# What you need to do
After finding the line that contains "Open the checklist icon in the toolbar" in the material below, print that line and all subsequent lines exactly, up to and including the last.

===============

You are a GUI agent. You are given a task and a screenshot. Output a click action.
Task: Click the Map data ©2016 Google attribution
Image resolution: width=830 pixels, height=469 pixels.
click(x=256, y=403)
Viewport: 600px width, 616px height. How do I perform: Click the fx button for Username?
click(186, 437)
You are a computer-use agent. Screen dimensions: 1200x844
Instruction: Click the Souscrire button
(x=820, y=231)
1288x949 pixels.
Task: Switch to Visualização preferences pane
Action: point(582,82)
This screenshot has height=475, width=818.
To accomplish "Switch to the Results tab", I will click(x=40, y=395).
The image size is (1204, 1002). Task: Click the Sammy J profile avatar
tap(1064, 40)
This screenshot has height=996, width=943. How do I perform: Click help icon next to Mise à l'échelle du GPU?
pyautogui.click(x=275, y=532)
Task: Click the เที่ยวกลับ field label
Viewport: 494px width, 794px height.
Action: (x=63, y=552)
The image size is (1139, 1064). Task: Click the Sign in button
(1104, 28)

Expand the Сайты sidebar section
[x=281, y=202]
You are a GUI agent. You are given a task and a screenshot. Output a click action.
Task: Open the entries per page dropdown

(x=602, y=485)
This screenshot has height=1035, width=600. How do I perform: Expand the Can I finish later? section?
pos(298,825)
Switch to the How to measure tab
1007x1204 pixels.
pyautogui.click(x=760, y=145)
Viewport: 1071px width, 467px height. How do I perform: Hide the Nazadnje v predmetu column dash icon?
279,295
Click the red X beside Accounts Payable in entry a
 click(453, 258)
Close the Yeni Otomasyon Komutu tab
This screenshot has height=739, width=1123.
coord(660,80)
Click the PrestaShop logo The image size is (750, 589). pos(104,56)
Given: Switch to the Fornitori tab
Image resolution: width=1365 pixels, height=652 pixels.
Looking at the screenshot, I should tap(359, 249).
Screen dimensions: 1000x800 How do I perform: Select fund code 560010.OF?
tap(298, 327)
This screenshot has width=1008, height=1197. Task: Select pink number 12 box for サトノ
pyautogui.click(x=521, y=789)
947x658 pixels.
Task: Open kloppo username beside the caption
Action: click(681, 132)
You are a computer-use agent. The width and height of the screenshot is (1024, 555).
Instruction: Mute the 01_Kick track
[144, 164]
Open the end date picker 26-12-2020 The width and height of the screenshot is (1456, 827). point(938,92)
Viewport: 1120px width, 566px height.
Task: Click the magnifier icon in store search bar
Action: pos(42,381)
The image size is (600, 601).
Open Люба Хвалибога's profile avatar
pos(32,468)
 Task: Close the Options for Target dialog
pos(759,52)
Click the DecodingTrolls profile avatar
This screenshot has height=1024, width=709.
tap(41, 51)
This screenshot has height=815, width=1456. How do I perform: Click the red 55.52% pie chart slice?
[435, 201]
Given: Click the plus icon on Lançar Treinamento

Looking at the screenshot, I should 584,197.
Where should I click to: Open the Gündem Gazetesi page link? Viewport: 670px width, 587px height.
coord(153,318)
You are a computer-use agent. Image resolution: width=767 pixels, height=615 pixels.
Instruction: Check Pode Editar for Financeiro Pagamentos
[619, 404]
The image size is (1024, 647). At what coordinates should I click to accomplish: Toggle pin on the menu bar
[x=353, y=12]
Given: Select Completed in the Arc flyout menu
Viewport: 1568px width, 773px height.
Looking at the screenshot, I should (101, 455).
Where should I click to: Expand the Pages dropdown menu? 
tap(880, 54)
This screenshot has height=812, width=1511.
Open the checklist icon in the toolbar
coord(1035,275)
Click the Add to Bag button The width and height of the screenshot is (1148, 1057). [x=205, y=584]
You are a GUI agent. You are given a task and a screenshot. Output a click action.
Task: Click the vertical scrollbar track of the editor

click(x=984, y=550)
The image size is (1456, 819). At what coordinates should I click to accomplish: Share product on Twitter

===============

# Solution to this problem
Open the checklist icon in the toolbar
coord(1035,275)
Click the Add to Bag button The width and height of the screenshot is (1148, 1057). [x=205, y=584]
You are a GUI agent. You are given a task and a screenshot. Output a click action.
Task: Click the vertical scrollbar track of the editor

click(x=984, y=550)
The image size is (1456, 819). At what coordinates should I click to accomplish: Share product on Twitter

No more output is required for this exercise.